### PROBLEM:
All lines that hold the string "menu" should be copied. Find them in the listing below.

### RECORDS PROVIDED:
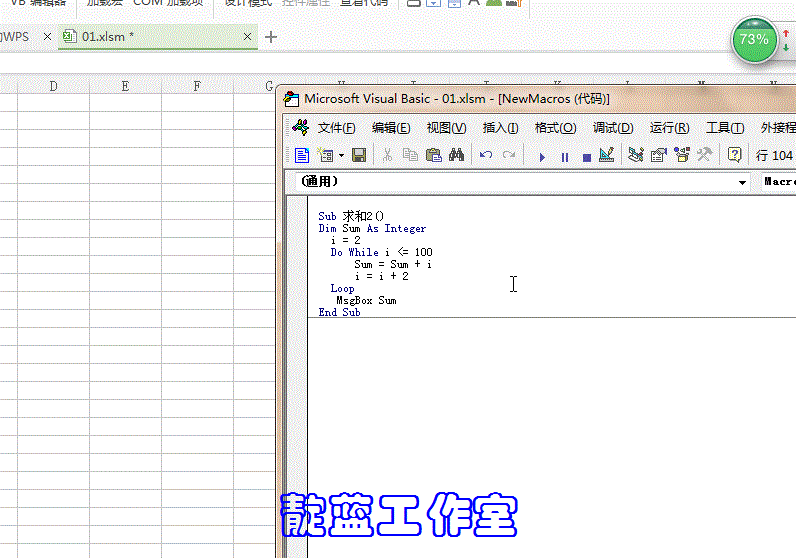
Task: Add a new tab with plus button
Action: 271,37
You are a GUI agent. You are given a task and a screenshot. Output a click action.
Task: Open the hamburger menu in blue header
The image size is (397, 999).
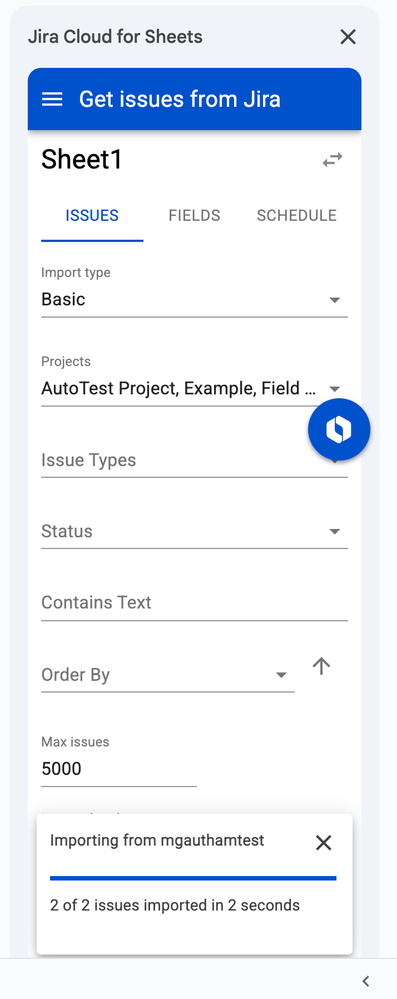click(x=52, y=99)
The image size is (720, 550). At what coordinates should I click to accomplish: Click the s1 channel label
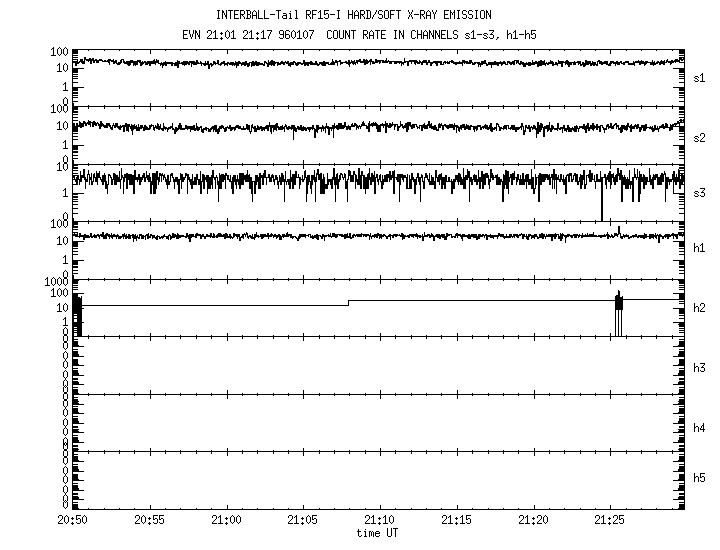pos(700,77)
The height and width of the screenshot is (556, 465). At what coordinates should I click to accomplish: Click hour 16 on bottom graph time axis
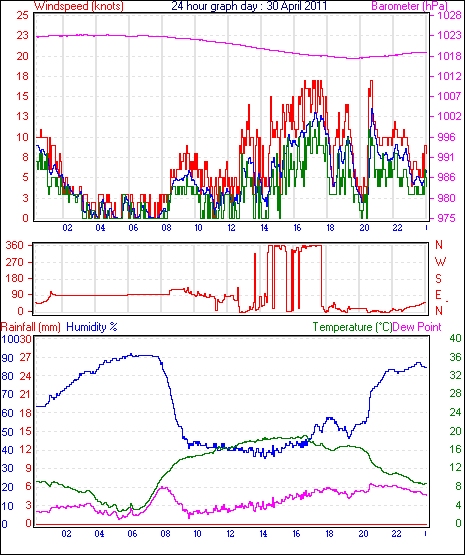click(297, 533)
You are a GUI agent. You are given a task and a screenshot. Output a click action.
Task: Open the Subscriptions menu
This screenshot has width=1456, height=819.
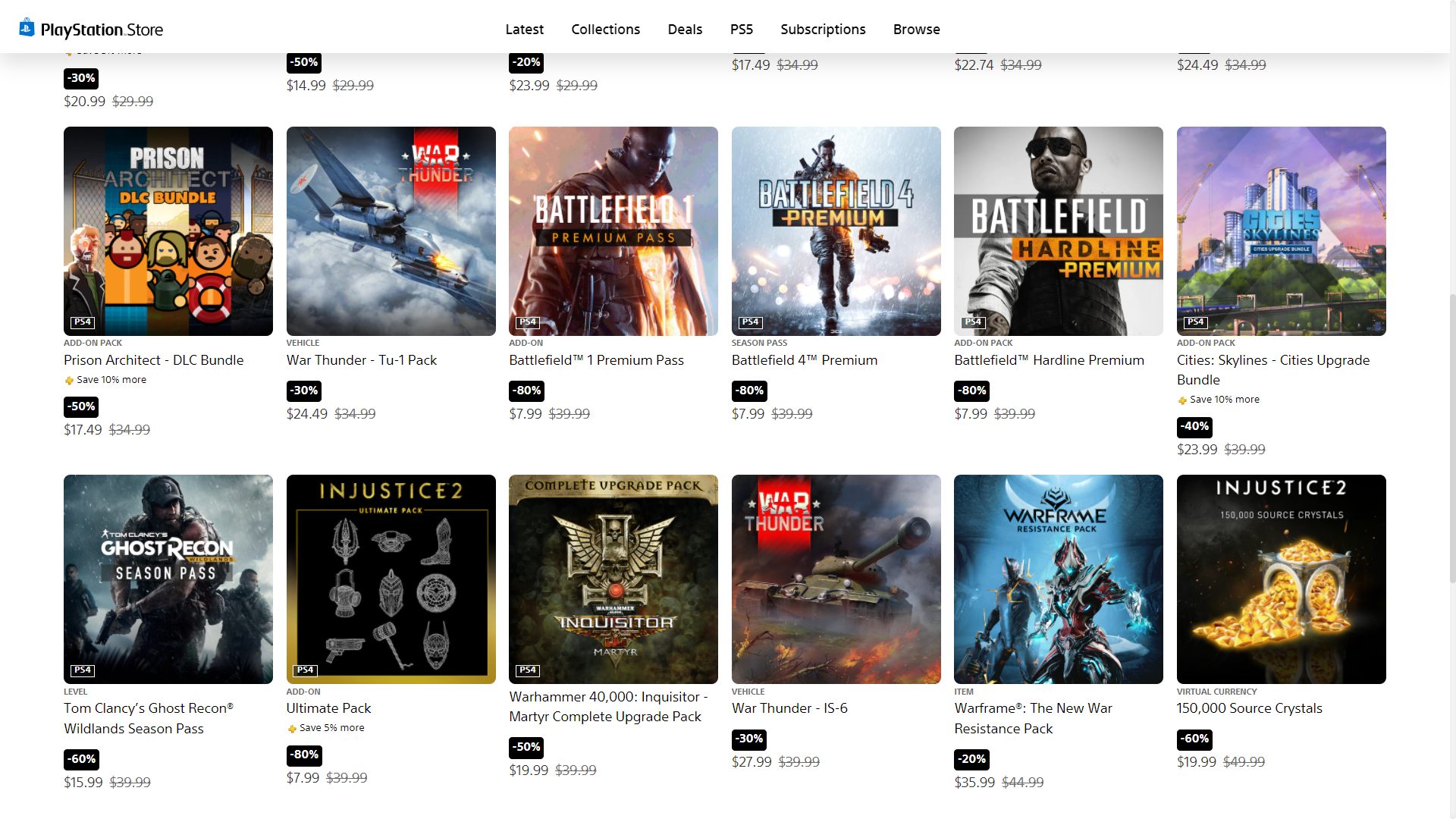click(x=823, y=29)
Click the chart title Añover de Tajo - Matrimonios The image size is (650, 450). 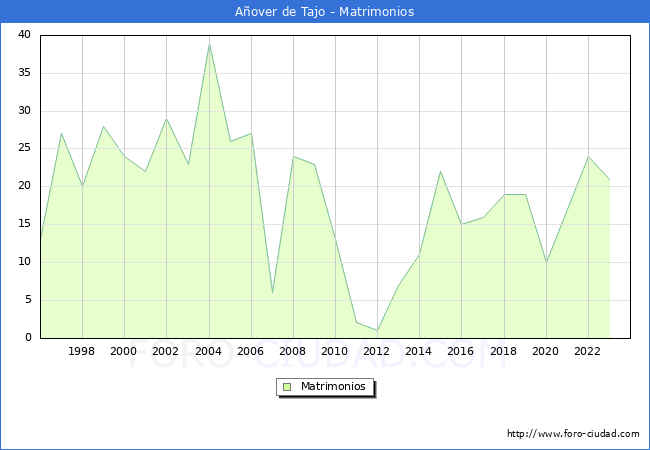pyautogui.click(x=324, y=12)
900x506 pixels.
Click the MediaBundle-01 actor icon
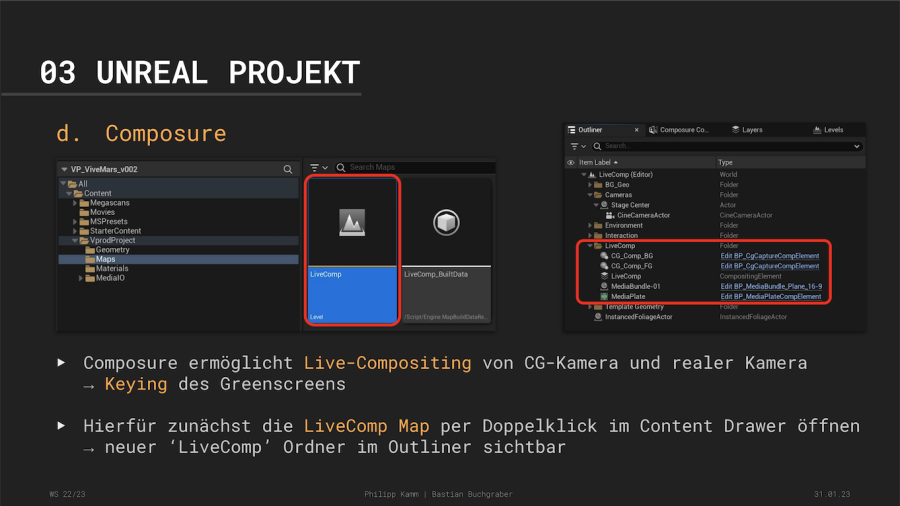(604, 286)
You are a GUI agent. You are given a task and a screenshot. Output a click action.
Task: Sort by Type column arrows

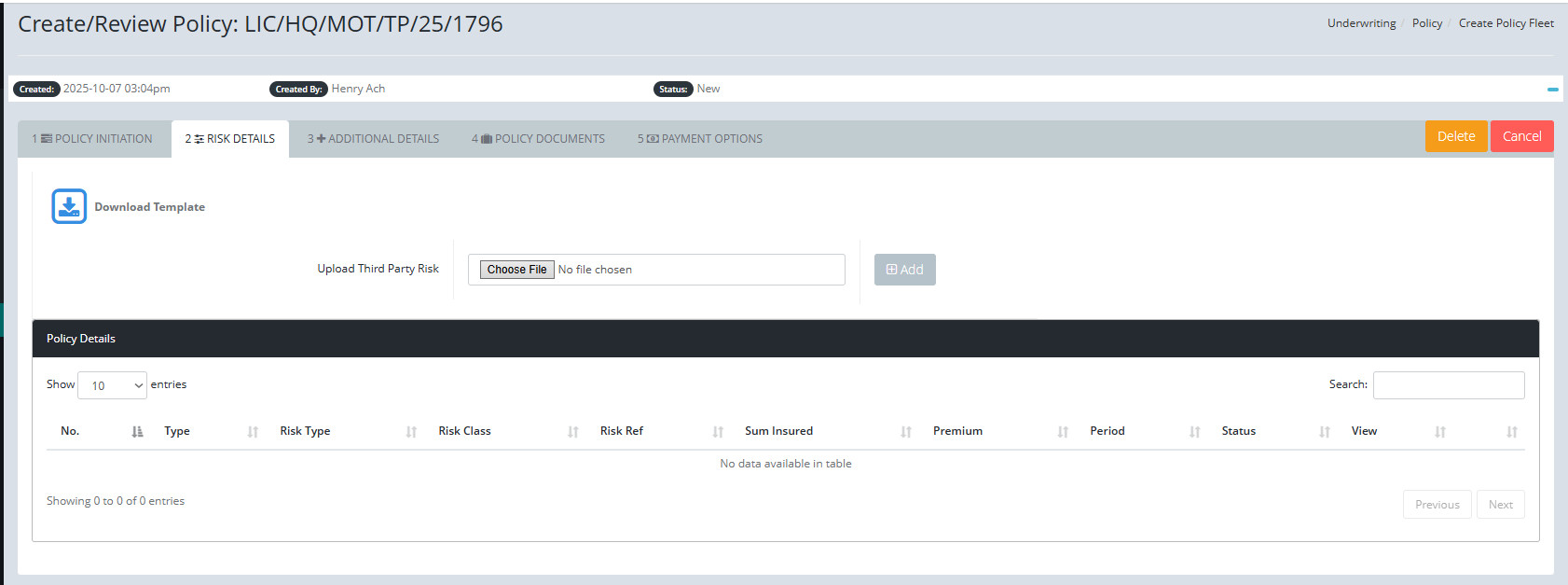(253, 432)
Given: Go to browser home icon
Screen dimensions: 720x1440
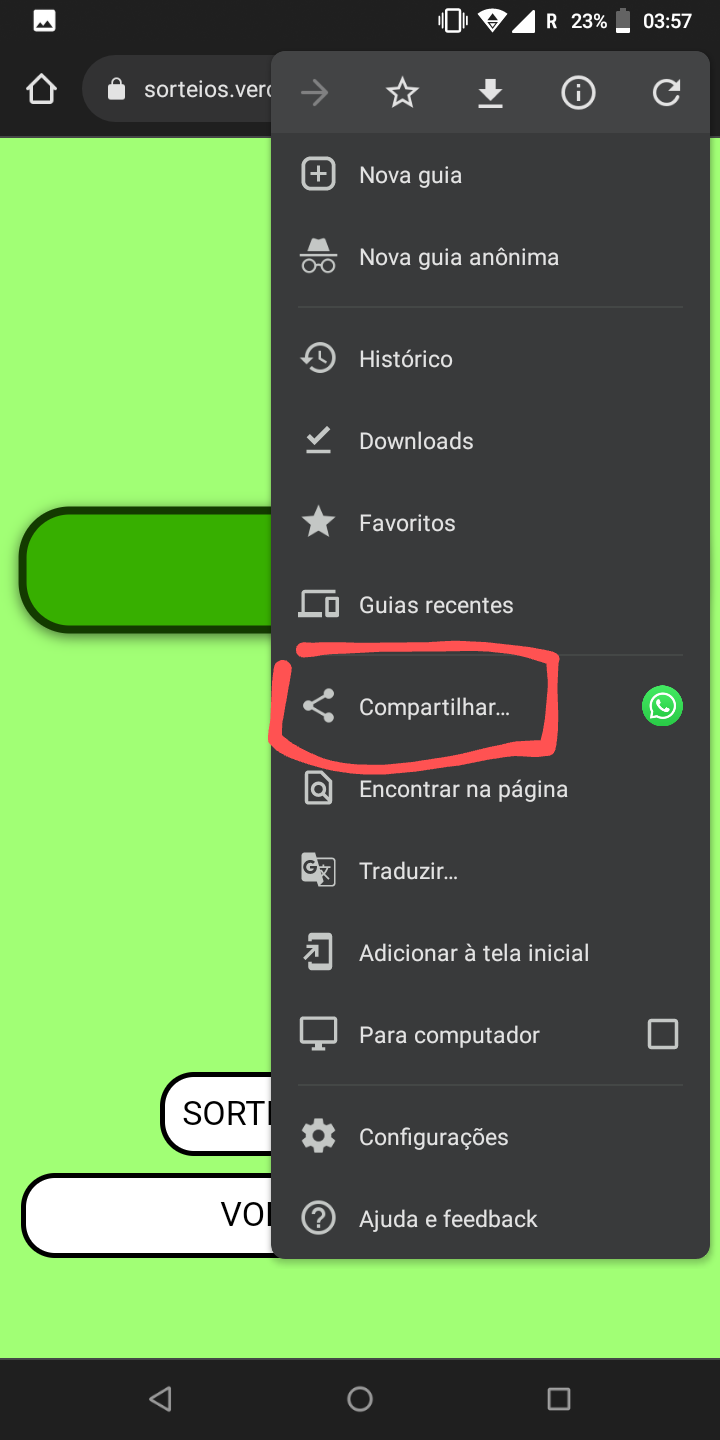Looking at the screenshot, I should pyautogui.click(x=41, y=91).

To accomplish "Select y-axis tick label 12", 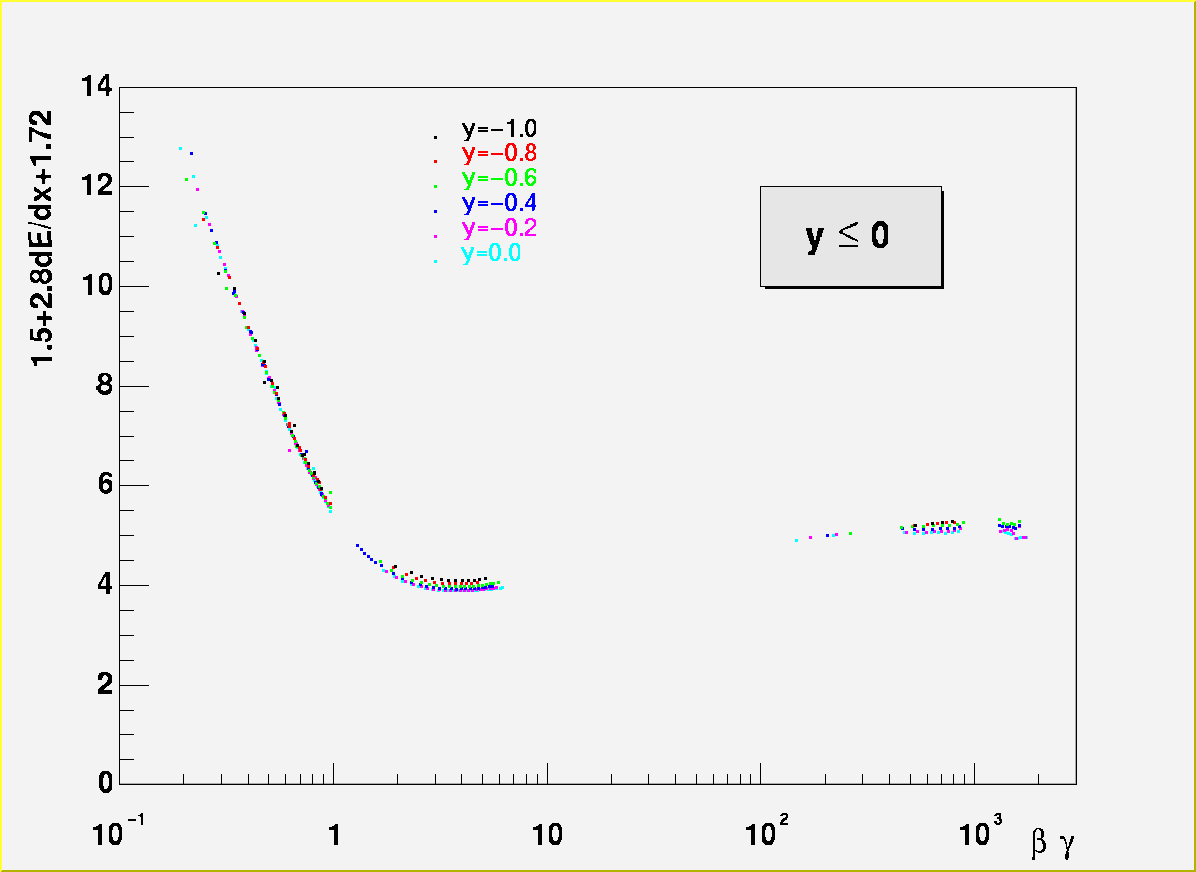I will [96, 187].
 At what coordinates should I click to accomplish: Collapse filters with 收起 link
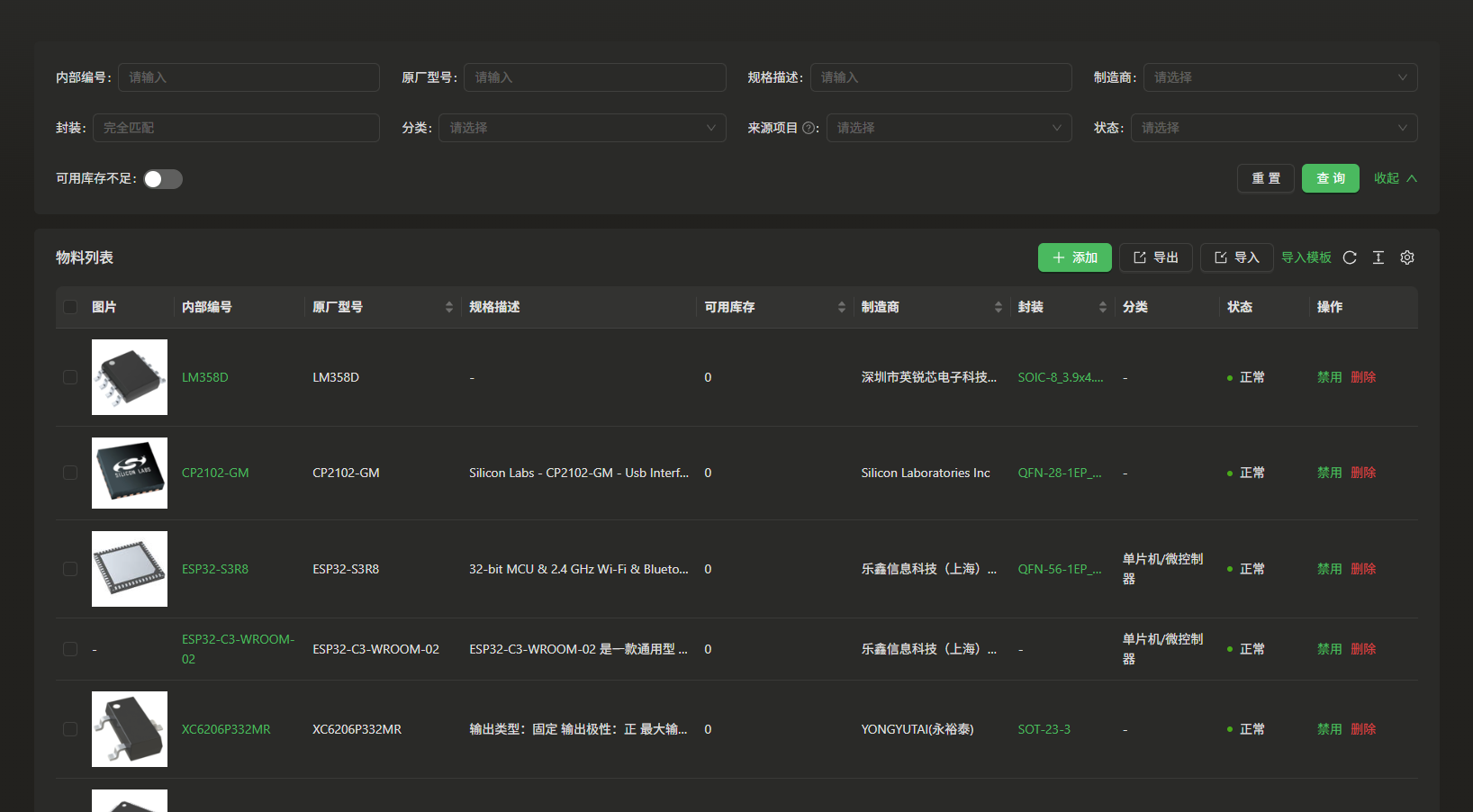[x=1395, y=178]
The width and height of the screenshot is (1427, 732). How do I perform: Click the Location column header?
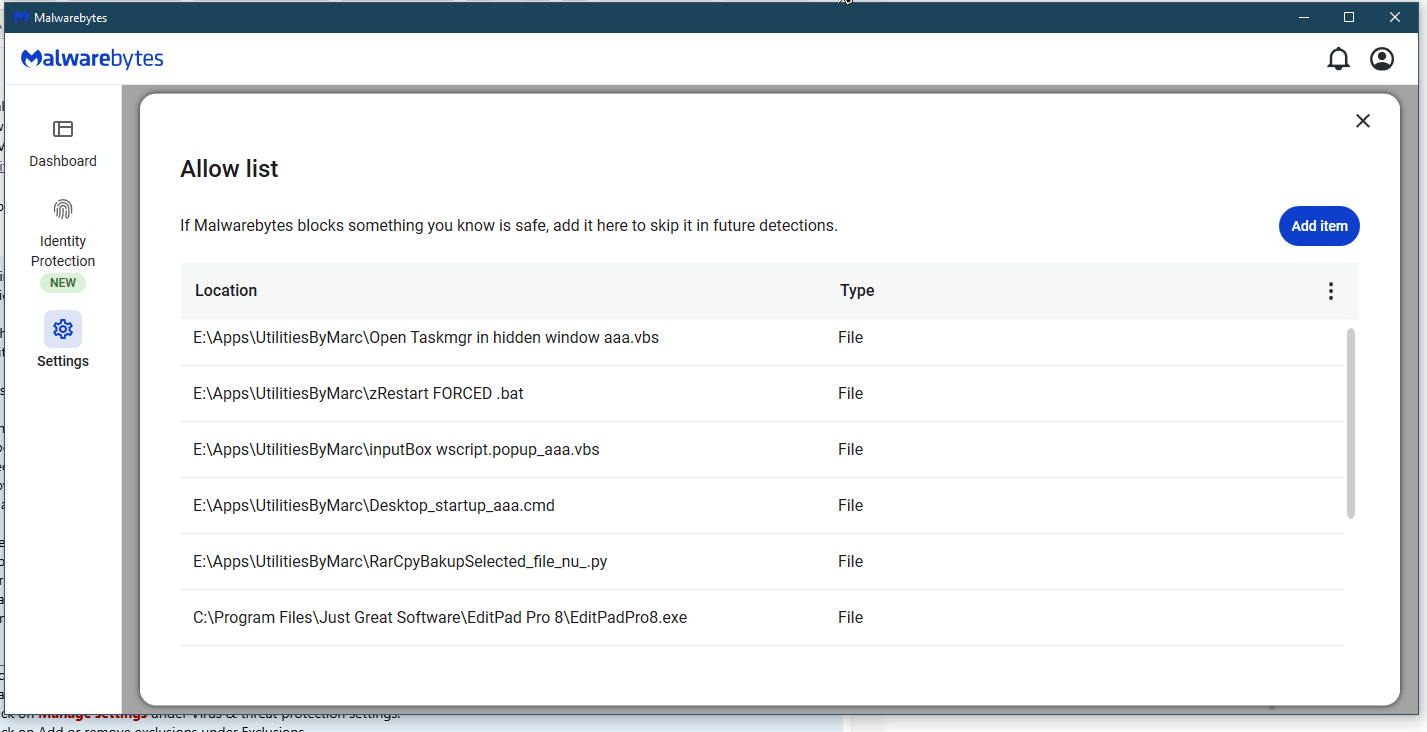(x=226, y=290)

### RESULT OF THE EXERCISE:
Task: Open the hamburger menu in blue header
Task: Open the Subscriptions menu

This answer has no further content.